Records contained in a dataset
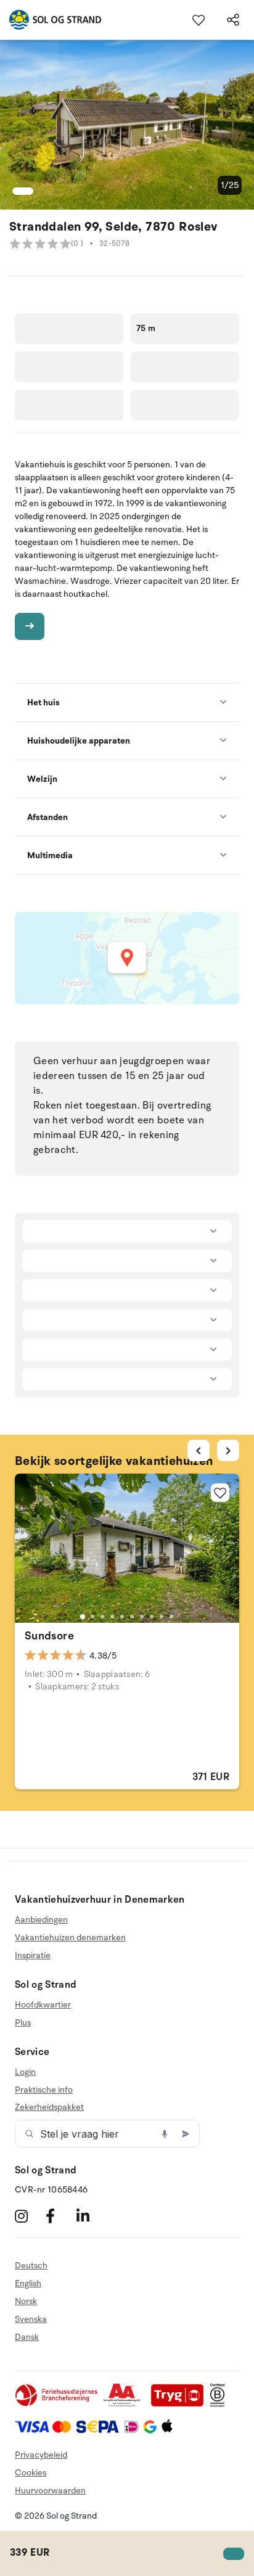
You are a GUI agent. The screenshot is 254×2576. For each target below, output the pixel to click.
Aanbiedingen (41, 1920)
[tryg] (180, 2404)
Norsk (26, 2301)
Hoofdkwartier (43, 2005)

TASK OBJECTIVE: Your answer is all of the records restated word for word, pictures excluded.

TASK RESULT:
You are a GUI agent. The screenshot is 254×2576. For each target below, output the pixel to click.
Aanbiedingen (41, 1920)
[tryg] (180, 2404)
Norsk (26, 2301)
Hoofdkwartier (43, 2005)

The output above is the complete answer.